Richard Jeneway January 28, 2019

YOU look but do you see? Well for me that is my life as a blind person. My focus is on what I hear observe by body language, smell, touch, voice inflection along with intuition and gut instinct.

WHEN we are out and about do we really see what is happening or do we unconsciously take away that what we don’t want to see? As we enter late winter and with thoughts of spring can we make some changes to what we actually see?

What do we hear? Do we listen when someone is talking to us? We think we do but can we remember or indeed reflect on a friends thoughts. When I listen to various groups of people who are older, I wonder if service providers hear and listen to people’s expectations and needs .Often I am advised that ‘collated statistics’ are evidence of the services people want, but are they?

Is anyone listening, I mean really listening?
Within the older HIV population and along with older LGBT+ communities, who is hearing what we say? In my view and evidence based it is the smaller organisations which are Peer and Volunteer lead are the ones who really do listen.

I was asked very recently by a funding organisation how charities along with small groups can connect with people who are isolated. There are so many reasons, feeling disconnected or not belonging to the community that surrounds us, mental health, depression, loss of friends and partners, carers or poor physical health, coupled with often with low-income and high living costs can contribute to isolation.

Some who are considered to be isolated choose that lifestyle for various reasons but are often contented with that way of life.

How do I know that? Because I know personally, some older people in the area when asked the answer is the same and little would draw them out of their established daily routine.

There is a sense of security we all feel within our living space, so listening to that group of people who may be isolated feeling intense loneliness breaking that routine is a great challenge.

Over the years of Volunteering I have listened with an open mind to many, mainly men, talking about loneliness and what mechanisms, if any, they have developed to combat those days when no one calls and the only contact is if they venture to the shop or have a coffee or via social media.

So would you notice someone sitting alone nursing a cup of tea and might you say Hello? Perhaps not for fear of rejection or a negative response or just because we are busy with our lives; but sometimes a few words can make a world of difference.

Now, there are many local organisations out there which offer lunch, supper, coffee and cake and various health, entertainment and hobby activities, but again if you are alone and feeling isolated and would like to connect but lack the confidence to engage I would urge you to go along even for half an hour to consider taking part. Many of the smaller groups and charities can offer a named volunteer to meet you at or just prior to the event and stay with you during the event and introduce you to others.

A great example of community peer lead events was the Lunch Positive supper evening this week. Over 40 people attended aged 50 and over. The range of food was fantastic and served at tables by the dedicated Volunteers.

This is a new event happening only for the second time. Many of the older people in Brighton who may be considered isolated do not feel connected to the scene because they do not attend bars where there is alcohol.

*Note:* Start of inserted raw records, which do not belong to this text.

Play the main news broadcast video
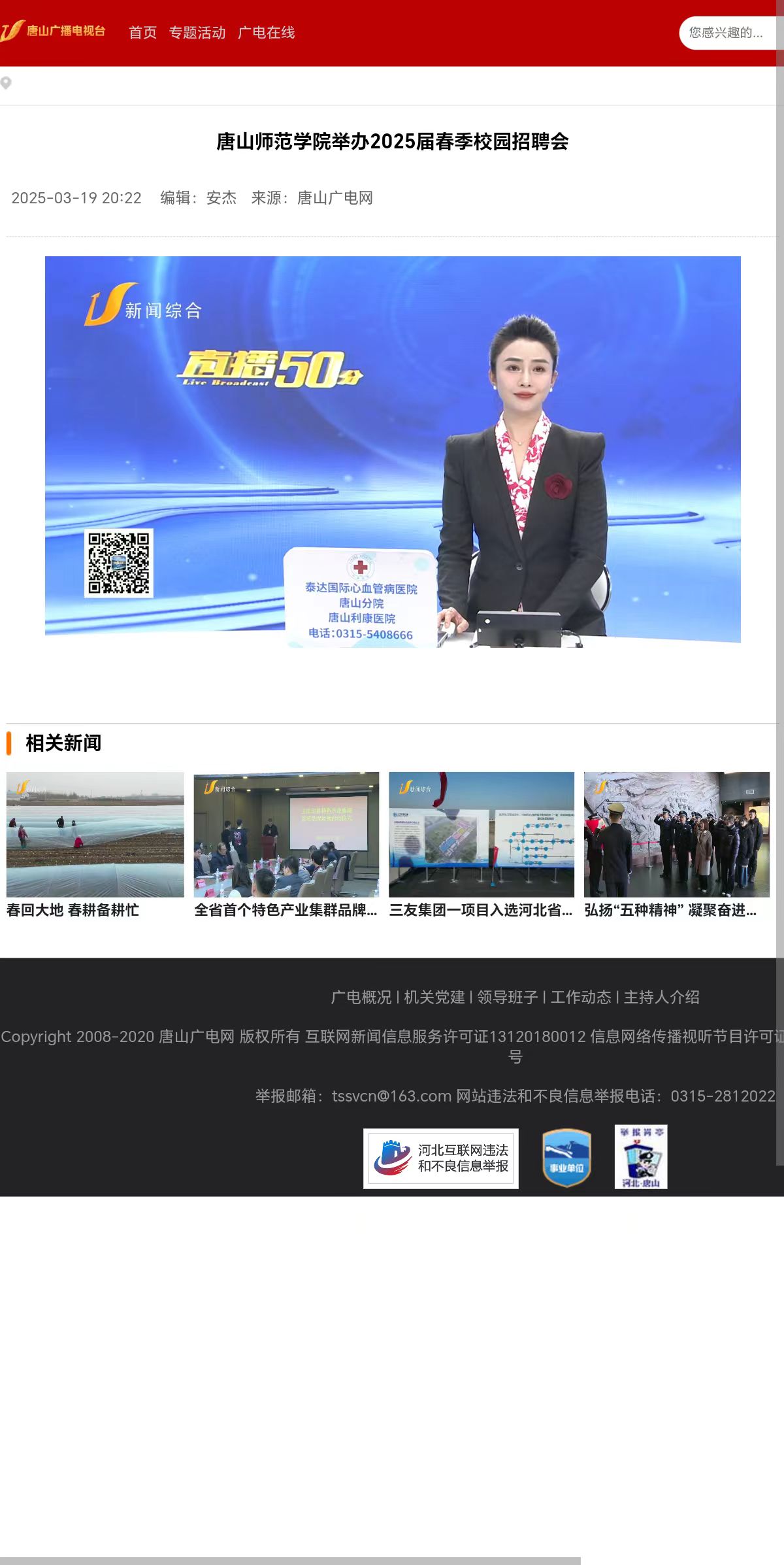784x1565 pixels. pos(393,451)
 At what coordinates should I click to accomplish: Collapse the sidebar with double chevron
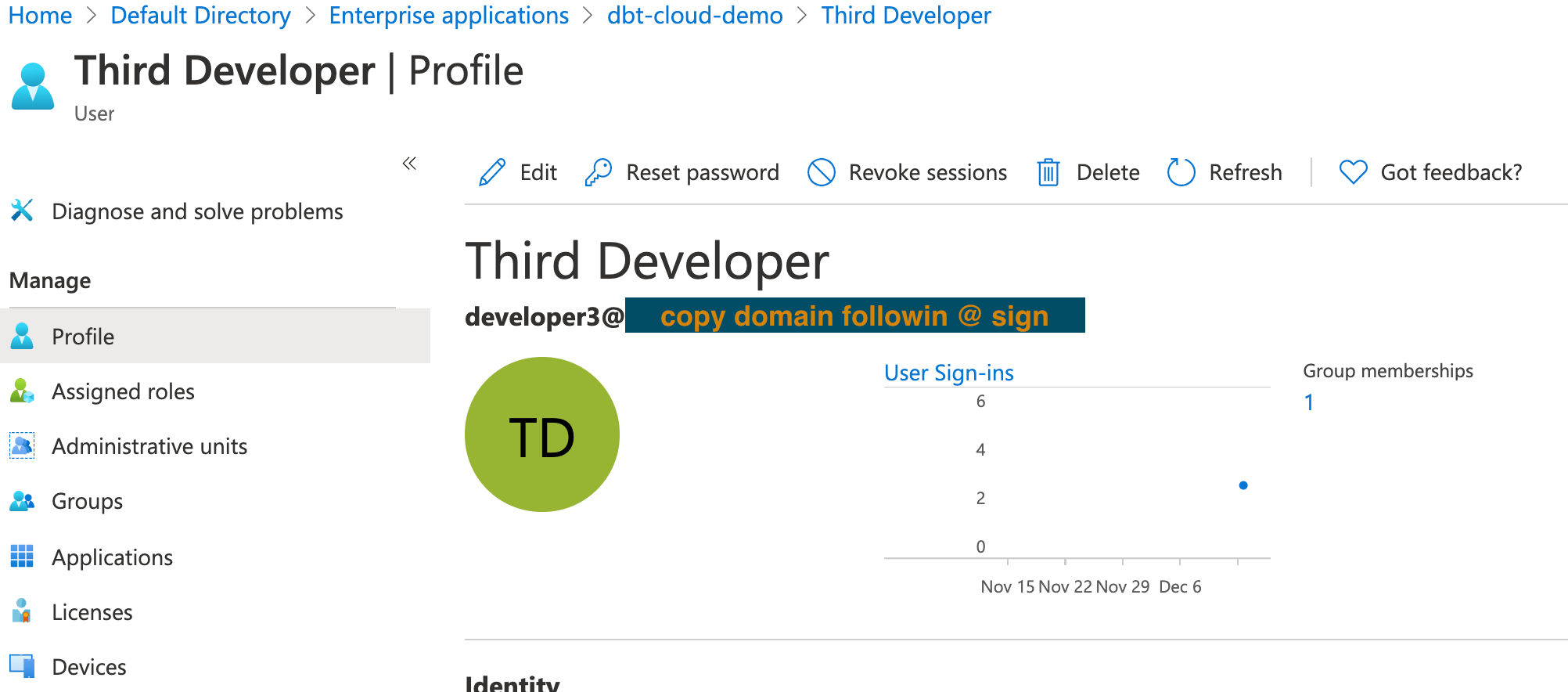pyautogui.click(x=409, y=164)
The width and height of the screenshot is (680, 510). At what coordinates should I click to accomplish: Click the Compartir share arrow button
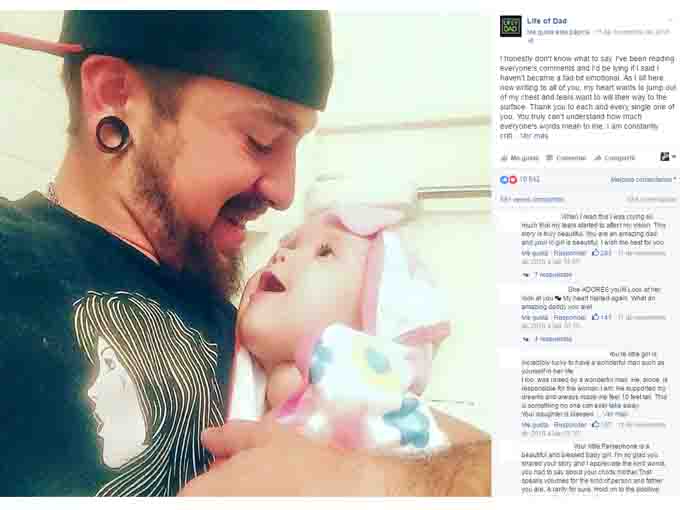615,158
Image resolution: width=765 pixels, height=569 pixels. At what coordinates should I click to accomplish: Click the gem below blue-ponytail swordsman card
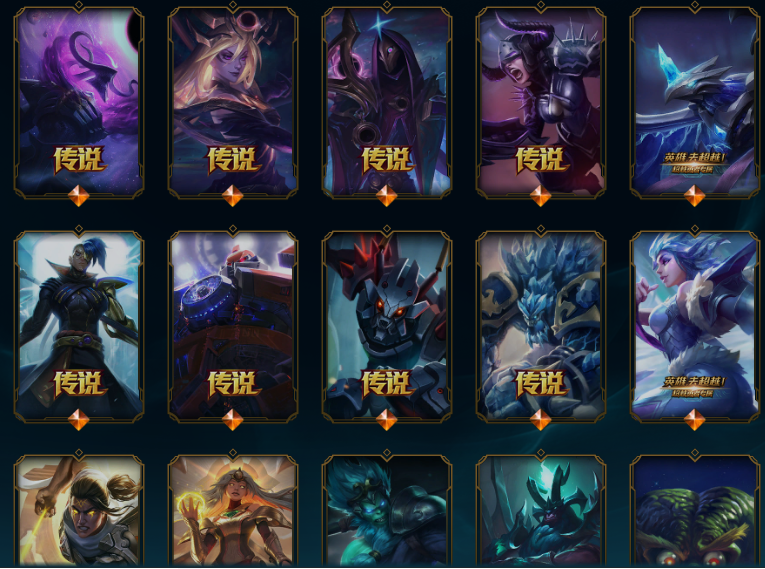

Many of their generation have died or just stay at home feeling the community has perhaps overlooked them. This event is a safe space where people with HIV can meet up, socialise and from what I hear fulfils a great service to what is a growing part of our community. As people live longer with HIV services like this are of high value, particularly because it is Peer lead by volunteers.

Something powerful stayed with me talking to people after supper. One older man told me he never goes out in the evening because he feels he does not fit in anymore. His routine is to stay at home, read, watch television or listen to music and social media.

His parting remark was that he felt energised coming to the supper and importantly excited about the next supper evening. He had met up with some old friends he had not spoken with for some considerable time. For me that is powerful for the simple reason that the supper has made at least one person break a self-inflicted routine.

Richard Jeneway
Richard Jeneway

If you are like that person or know someone who is alone then make the change and take the first step to try some of what is on offer, who knows you might end up re engaging with old friends or making new.

If money is an issue that need not be a barrier as some of the regular events are at low-cost. Discover what is going on locally and encourage someone who is alone to break out of their mould or better still offer to take them along.

We live in a City with such large LGBT+ communities of all ages,/cultures and genders which should be applauded and celebrated but let’s put the real meaning back into community by looking out for those who seem alone whatever their age.

Remember for those who are older being alone is often not their choice and is probably because of circumstances beyond their control.